The photograph contains everything clinical medicine knows how to bring into focus: one woman, one cuff, one clinician, one reading. The patient's sleeve is gathered above the cuff. The instrument is close enough to touch. Whatever happens next can be tailored to the person on the sofa.[6]

Geoffrey Rose did not think that question was too small. He thought it was only one of two questions.

On 27 August 1984, at an epidemiology meeting in Vancouver, Rose began with a prompt he attributed to physician Roy Acheson: “Why did this patient get this disease at this time?” His paper, published in March 1985 as “Sick Individuals and Sick Populations,” then changed the unit of attention. Why, he asked, does one population have much more disease than another? The first question searches for differences between people. The second searches for whatever moved the rate for the group.[1]

That distinction is the paper's durable achievement. It explains how research can become very good at identifying vulnerable individuals while remaining oddly incurious about the conditions that keep producing them. It also explains why prevention cannot be reduced to finding the right people and giving them better advice.

Two causal questions, not two kinds of patient

Rose's opening thought experiment is brutally simple. Imagine a population in which everyone smokes the same amount. A case-control study comparing people with and without lung cancer would not identify smoking, because smoking does not vary inside the population. The study might instead find traits that distinguish the people who became ill from those who did not: genes, prior disease, or some other marker of susceptibility.[1]

Those traits could genuinely help explain who developed cancer. They would still fail to explain why lung cancer was common there. To see the shared exposure, a researcher would need another population with less smoking, or the same population before or after smoking changed.
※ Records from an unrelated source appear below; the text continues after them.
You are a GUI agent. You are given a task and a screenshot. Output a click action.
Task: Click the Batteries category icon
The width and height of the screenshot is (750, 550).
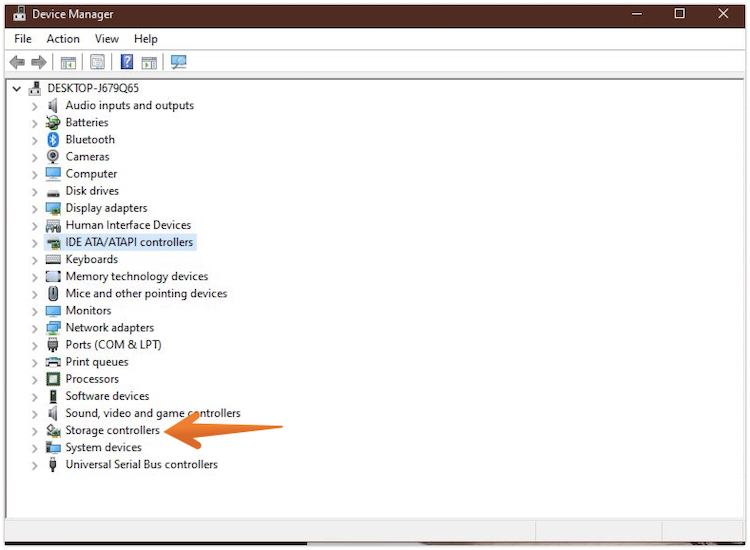[53, 123]
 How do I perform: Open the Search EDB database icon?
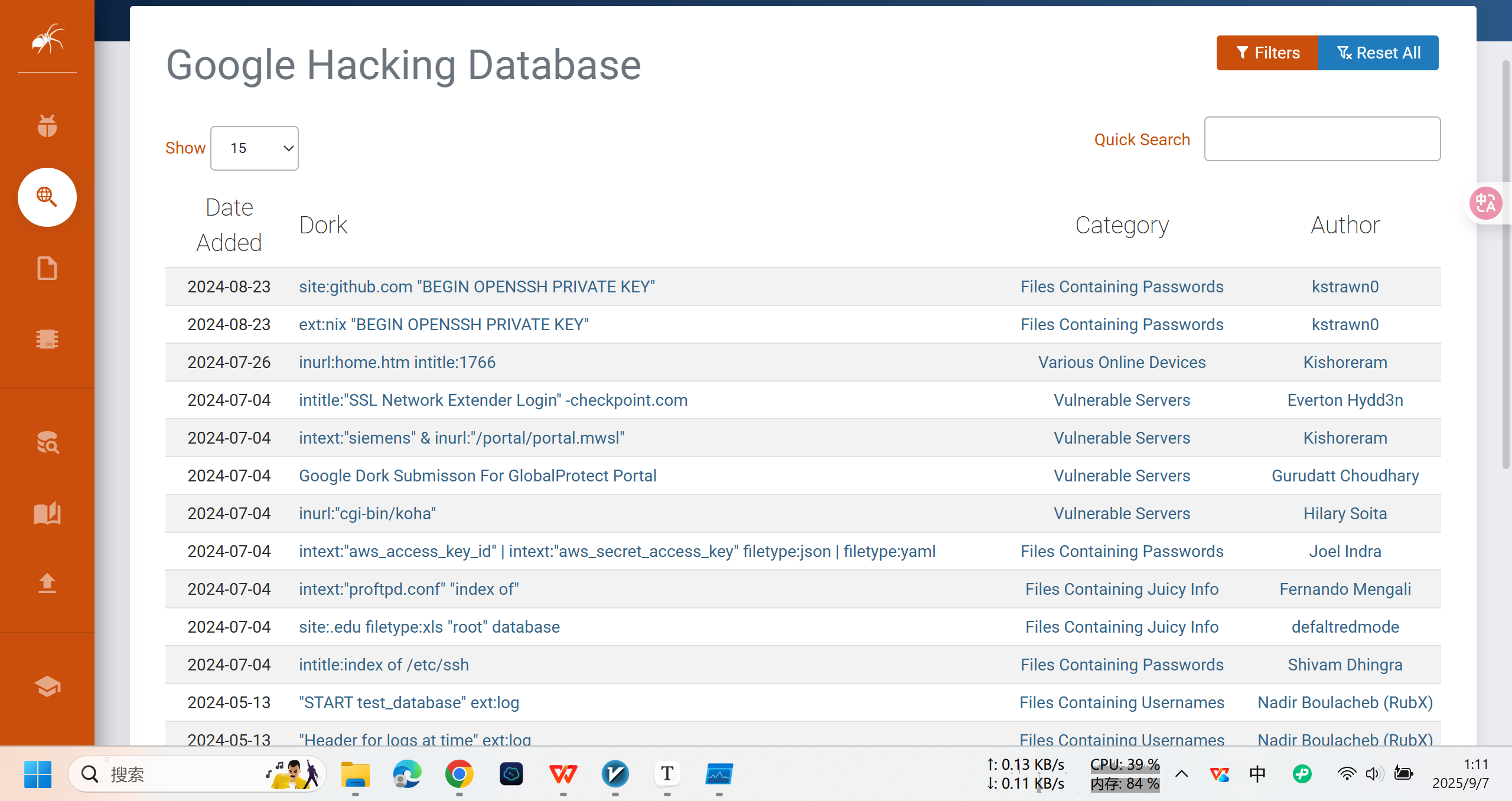coord(47,442)
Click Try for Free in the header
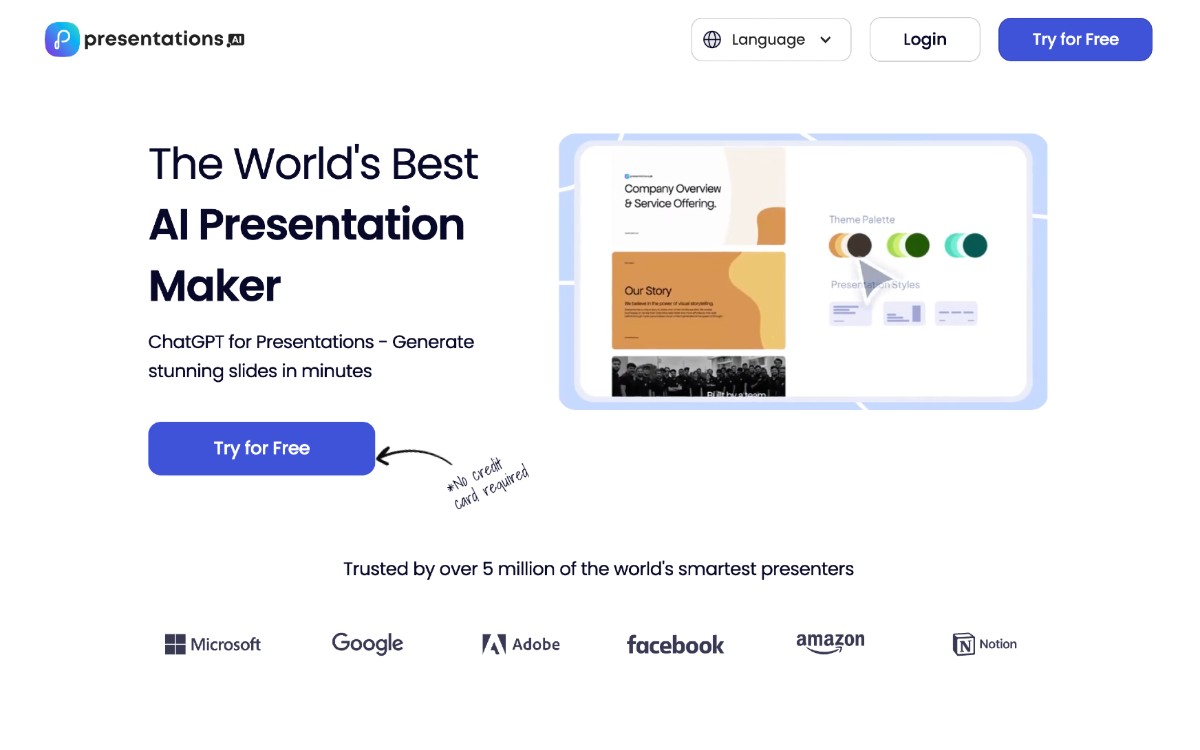 click(1075, 39)
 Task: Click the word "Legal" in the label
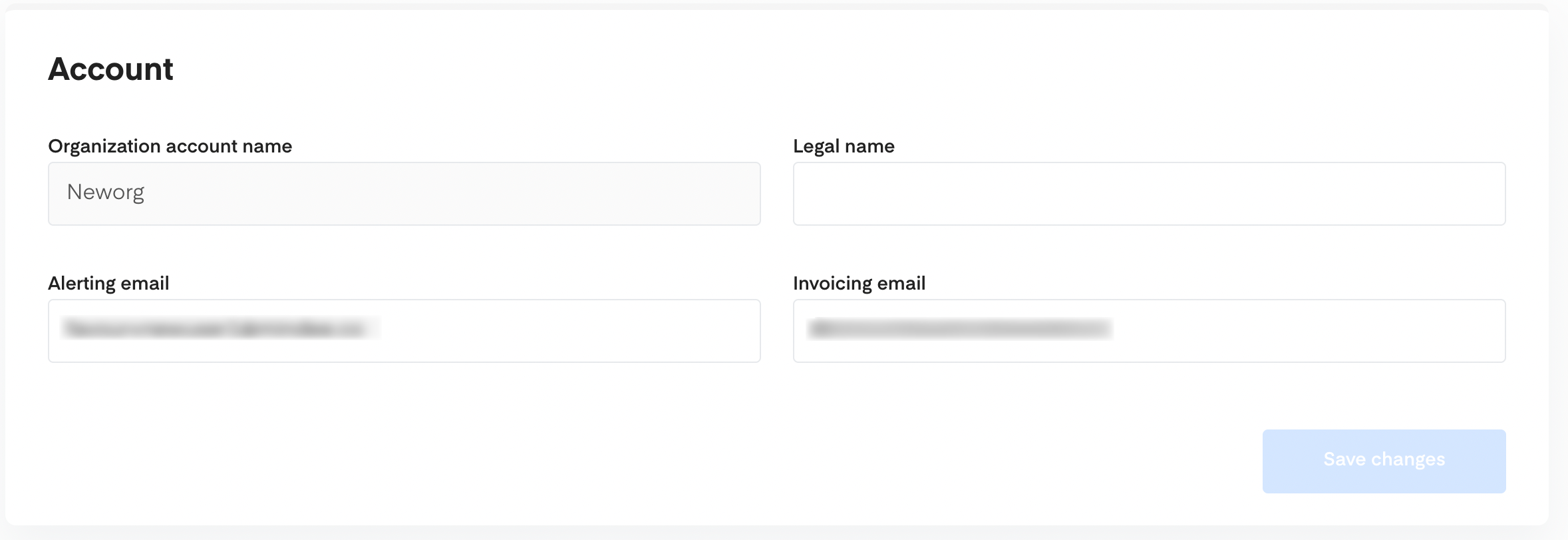pyautogui.click(x=816, y=146)
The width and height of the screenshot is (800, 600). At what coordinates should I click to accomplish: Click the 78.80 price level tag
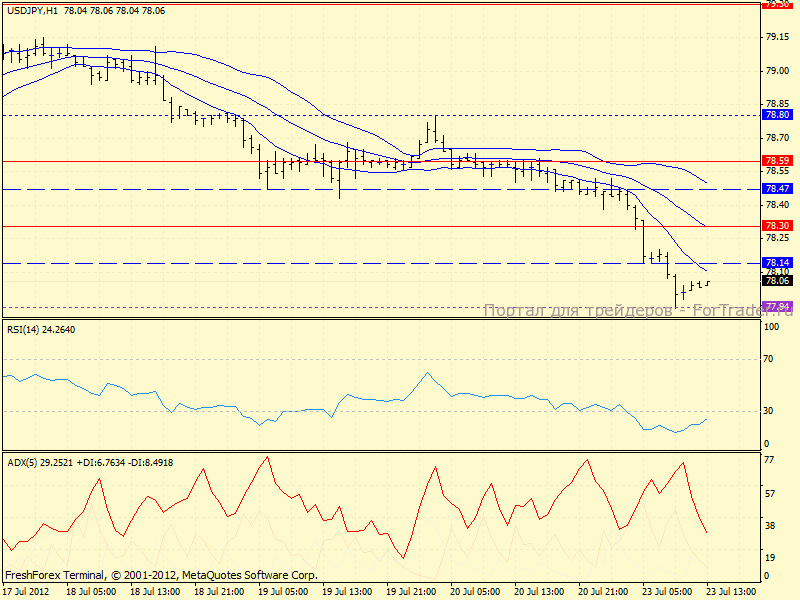click(777, 115)
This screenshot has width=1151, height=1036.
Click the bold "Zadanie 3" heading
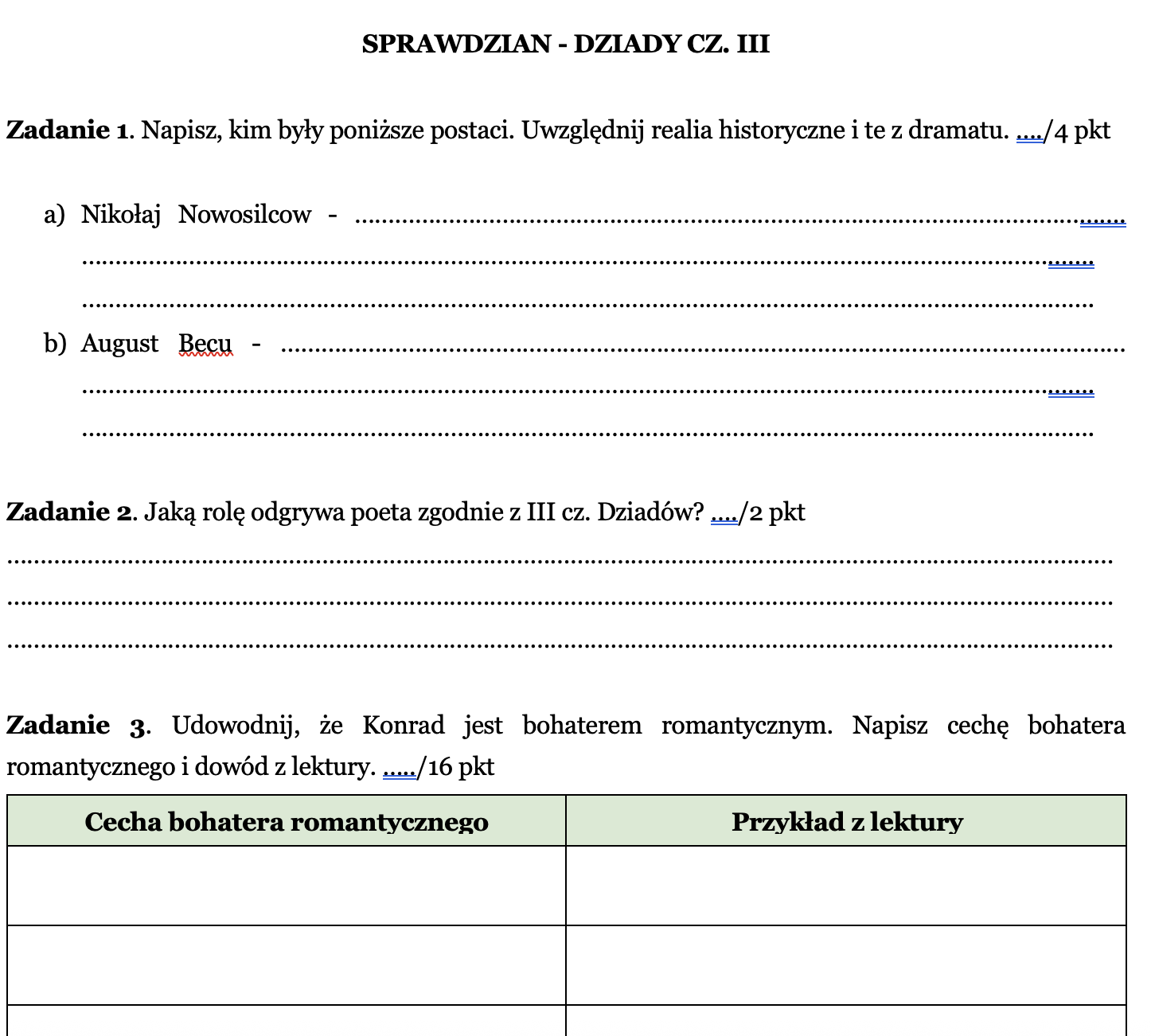pos(76,726)
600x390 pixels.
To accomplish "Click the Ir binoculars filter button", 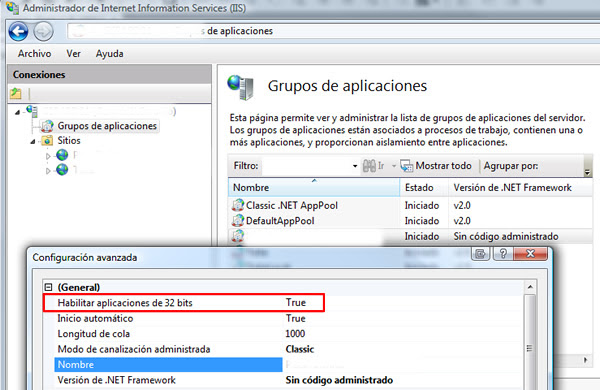I will coord(369,166).
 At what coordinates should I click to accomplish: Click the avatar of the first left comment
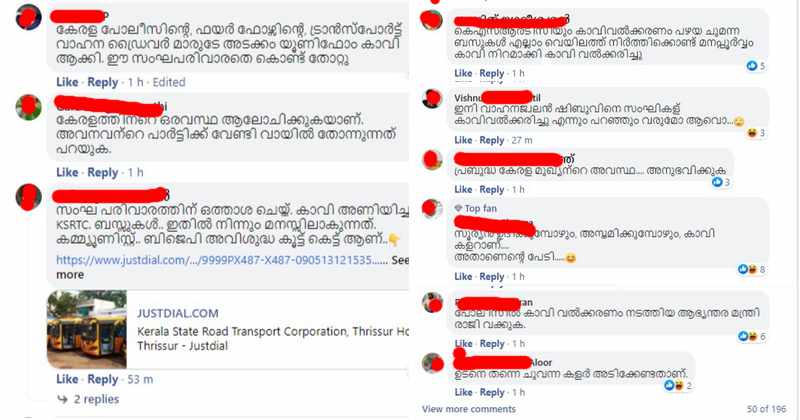[x=29, y=17]
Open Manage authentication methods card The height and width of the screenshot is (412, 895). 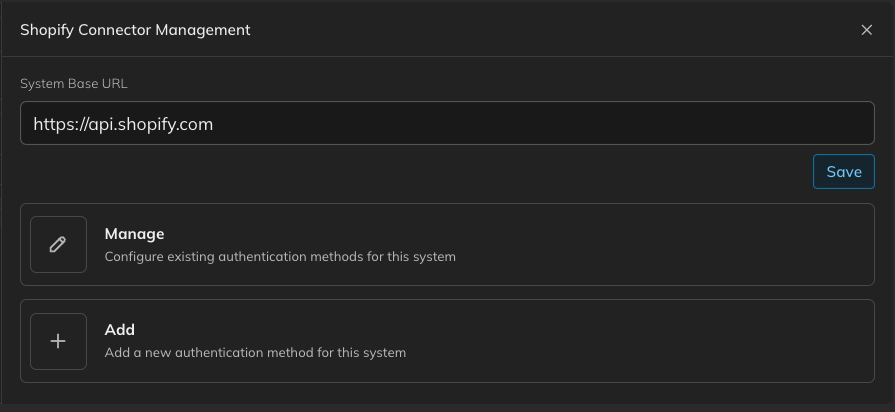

This is not an attack on case-control or cohort research. It is a warning about what any comparison can see. A factor that is nearly universal within the study group has little power to explain variation within that group, even if it powerfully explains the group's disease burden. Conversely, a marker that separates cases from non-cases may be useful for prediction without being the force that made the disease common.

Rose called these the causes of cases and the causes of incidence. The phrases sound like a semantic distinction; they are actually instructions for choosing evidence. The first problem requires contrasts among individuals. The second often requires contrasts among places, institutions, or periods of time. Confusing them can turn “normal for this population” into “healthy,” or turn a predictor of vulnerability into a complete causal story.[1]

The paper's distributions are arguments, not diagnoses

Rose built his case from population distributions. One comparison set blood-pressure measurements from middle-aged Kenyan nomads beside those from London civil servants. Another set cholesterol distributions from East Finland and Japan side by side. Within each population, people varied. Between populations, the whole centre of the distribution sat somewhere else.[1]

The specific comparisons belong to the epidemiology of their era. They do not, by themselves, prove which diet, environment, social structure, or measurement choice moved each curve. Cross-population comparisons can be confounded, and the labels used for communities in older studies can flatten large differences inside them. A close reading should not promote Rose's illustrations into timeless clinical estimates.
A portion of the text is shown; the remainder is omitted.